More narrowly, the study concentrates on the second edition of the novel
(1787), which Goethe scholarship over the past 200 years has written off
as showing only minor stylistic, aesthetic, and narrative improvements,
in addition to a general toning down of the passionate voice of the
first; these changes, it is commonly supposed, were due to the
beneficial influence of Charlotte von Stein, Goethe’s friend, mentor,
and (possibly) lover.
Vincent argues that the changes Goethe made in the second edition are
much more significant than scholars have allowed, and that the passion
characteristic of the first edition was carried over—and possibly even
intensified—in the second. The conventional reading of the novel’s
two versions has been based on the common assumptions about Goethe’s
turbulent and unhappy experiences in the 1770–74 period. Without
rejecting these assumptions, Vincent chooses to focus instead on the
intervening years between the two versions (1774–1787), a period that
contained Goethe’s passionate involvement with a married woman.

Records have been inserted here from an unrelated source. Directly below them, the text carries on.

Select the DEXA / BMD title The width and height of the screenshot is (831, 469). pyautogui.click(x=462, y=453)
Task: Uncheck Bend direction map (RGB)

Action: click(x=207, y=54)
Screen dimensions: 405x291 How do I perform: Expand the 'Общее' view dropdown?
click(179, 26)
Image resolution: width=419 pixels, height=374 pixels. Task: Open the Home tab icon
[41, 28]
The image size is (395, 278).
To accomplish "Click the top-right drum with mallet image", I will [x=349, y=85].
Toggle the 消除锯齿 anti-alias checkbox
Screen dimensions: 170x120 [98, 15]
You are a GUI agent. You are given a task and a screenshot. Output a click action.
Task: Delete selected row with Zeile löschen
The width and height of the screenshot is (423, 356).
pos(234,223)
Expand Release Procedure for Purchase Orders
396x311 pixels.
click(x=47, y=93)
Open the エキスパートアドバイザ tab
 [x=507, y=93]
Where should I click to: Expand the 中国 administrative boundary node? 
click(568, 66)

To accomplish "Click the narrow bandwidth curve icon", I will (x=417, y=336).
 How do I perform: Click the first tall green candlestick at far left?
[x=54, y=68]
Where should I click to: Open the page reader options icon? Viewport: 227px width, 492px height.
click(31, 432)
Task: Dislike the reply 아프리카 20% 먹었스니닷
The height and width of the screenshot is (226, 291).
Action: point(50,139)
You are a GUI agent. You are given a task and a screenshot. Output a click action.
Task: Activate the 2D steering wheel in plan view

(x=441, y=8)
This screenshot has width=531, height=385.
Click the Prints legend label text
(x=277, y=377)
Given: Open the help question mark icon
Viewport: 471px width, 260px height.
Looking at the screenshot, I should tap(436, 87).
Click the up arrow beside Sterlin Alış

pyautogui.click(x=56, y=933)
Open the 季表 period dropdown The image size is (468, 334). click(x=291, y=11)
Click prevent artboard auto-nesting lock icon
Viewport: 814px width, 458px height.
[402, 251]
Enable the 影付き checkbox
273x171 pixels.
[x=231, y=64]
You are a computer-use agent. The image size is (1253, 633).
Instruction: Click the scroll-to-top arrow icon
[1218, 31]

Vincent urges the reader to reread the second version in the light of
this broader period, not merely the more limited one that preceded the
publication of the original version.
In addition to being an informative and pioneering study of the second
edition of Werther, this study is a lesson to those who rely too much on
received opinion without critically examining it. As Vincent puts it, it
makes a case for rereading.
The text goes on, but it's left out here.